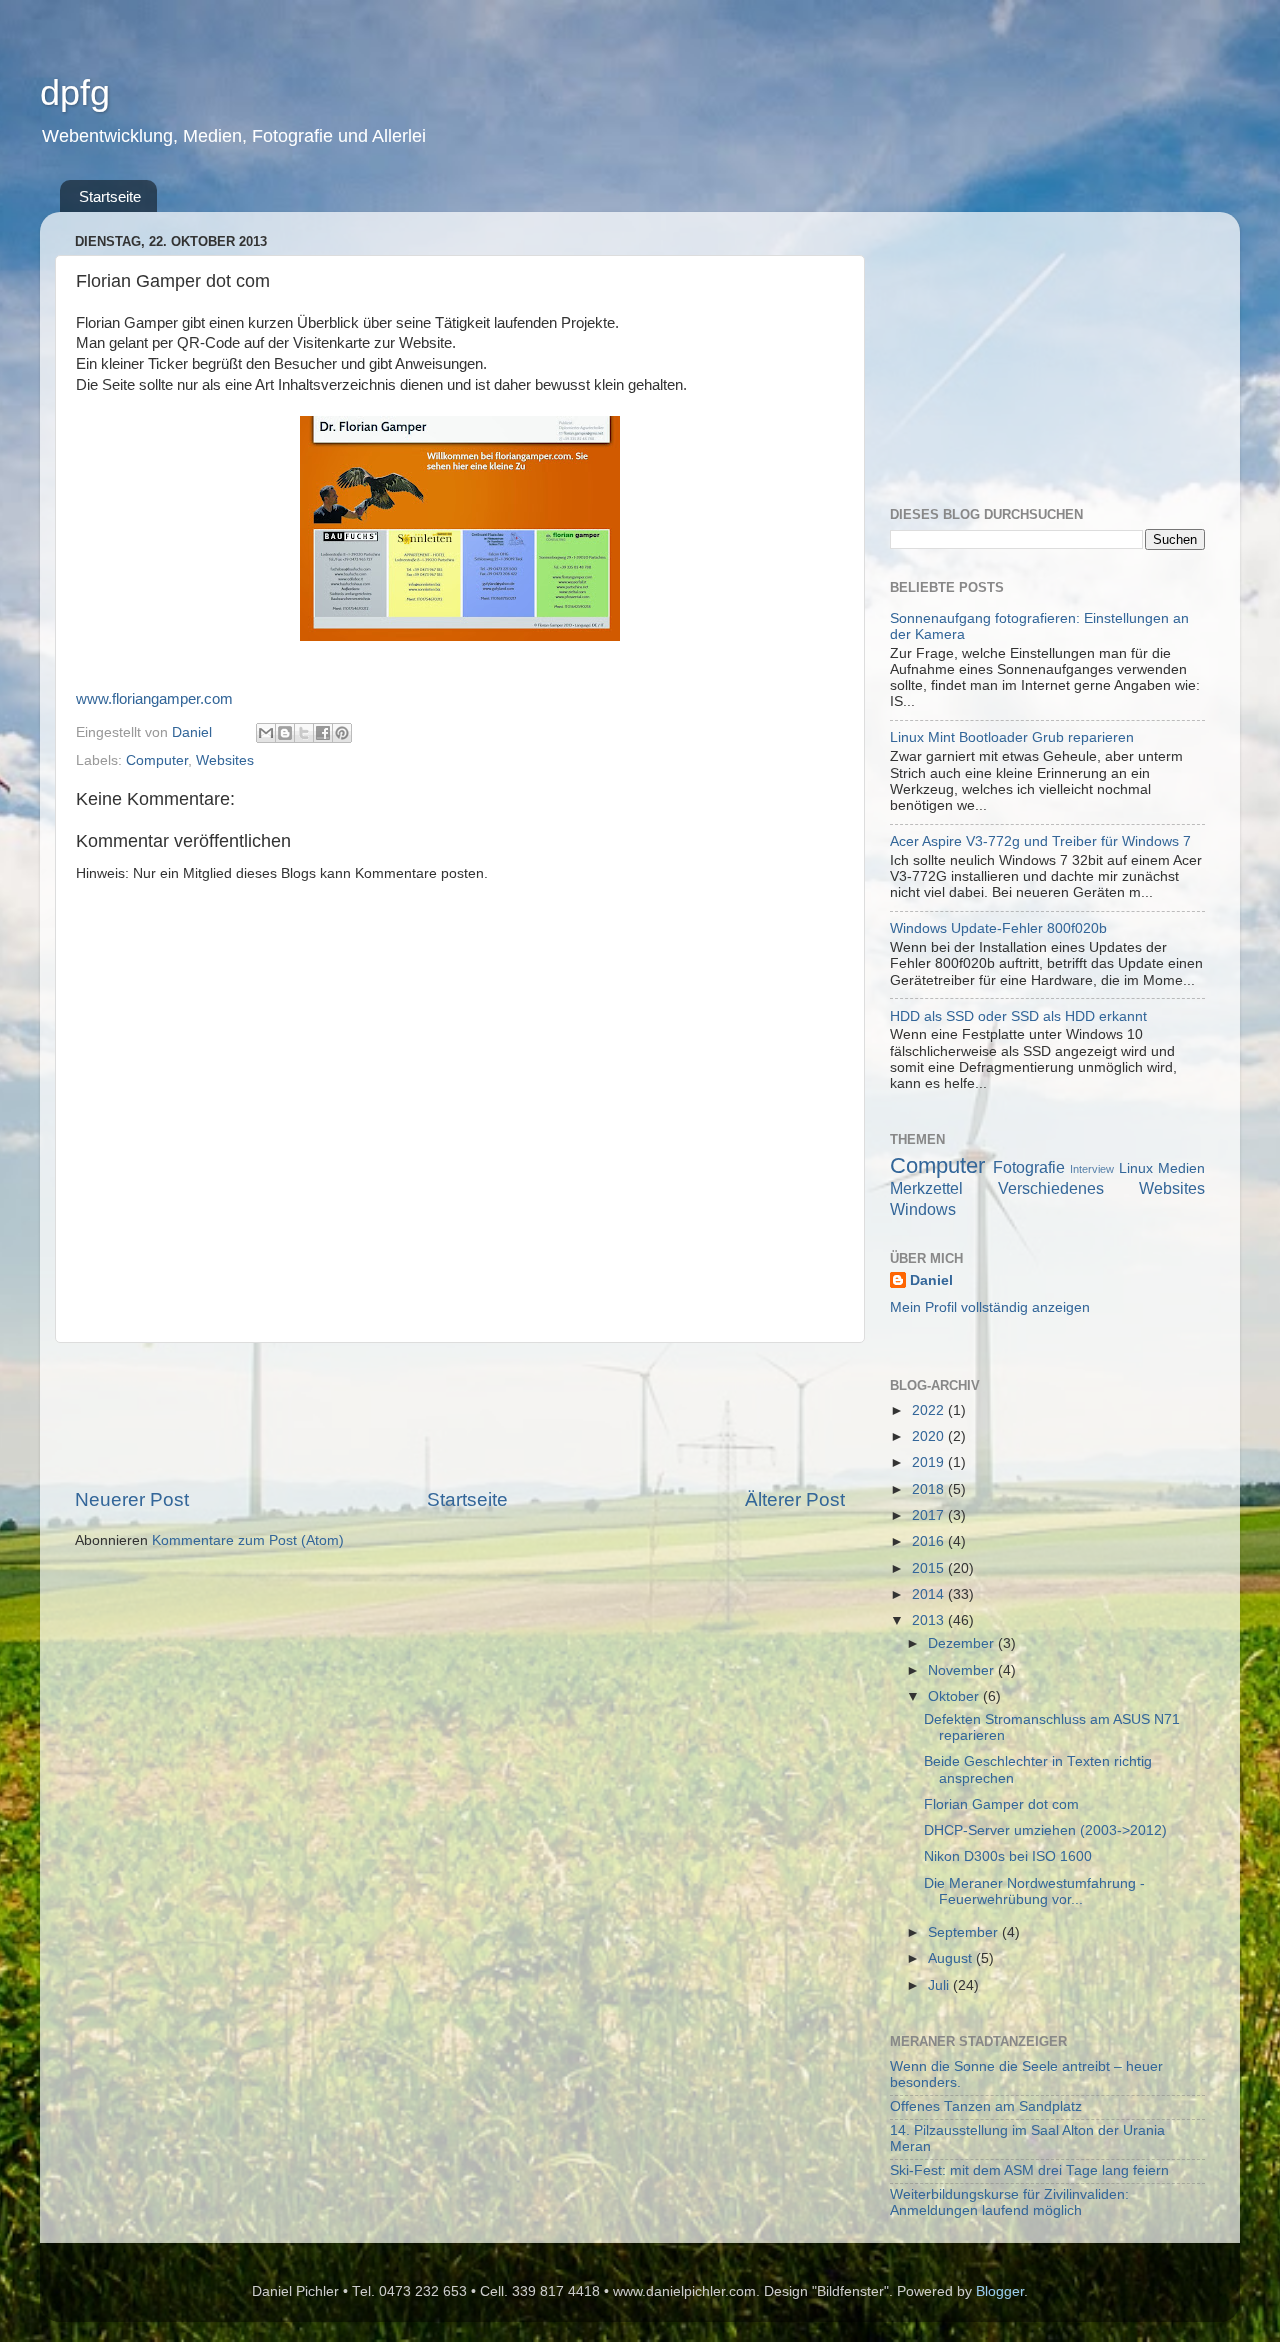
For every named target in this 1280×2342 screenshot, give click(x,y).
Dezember (963, 1643)
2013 (930, 1620)
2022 (930, 1410)
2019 (930, 1462)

——

→ EXERCISE REQUIREMENTS
Write out the full listing verbatim, excluding its pictures.

→ COMPLETED TASK
For every named target in this 1280×2342 screenshot, give click(x,y).
Dezember (963, 1643)
2013 (930, 1620)
2022 (930, 1410)
2019 (930, 1462)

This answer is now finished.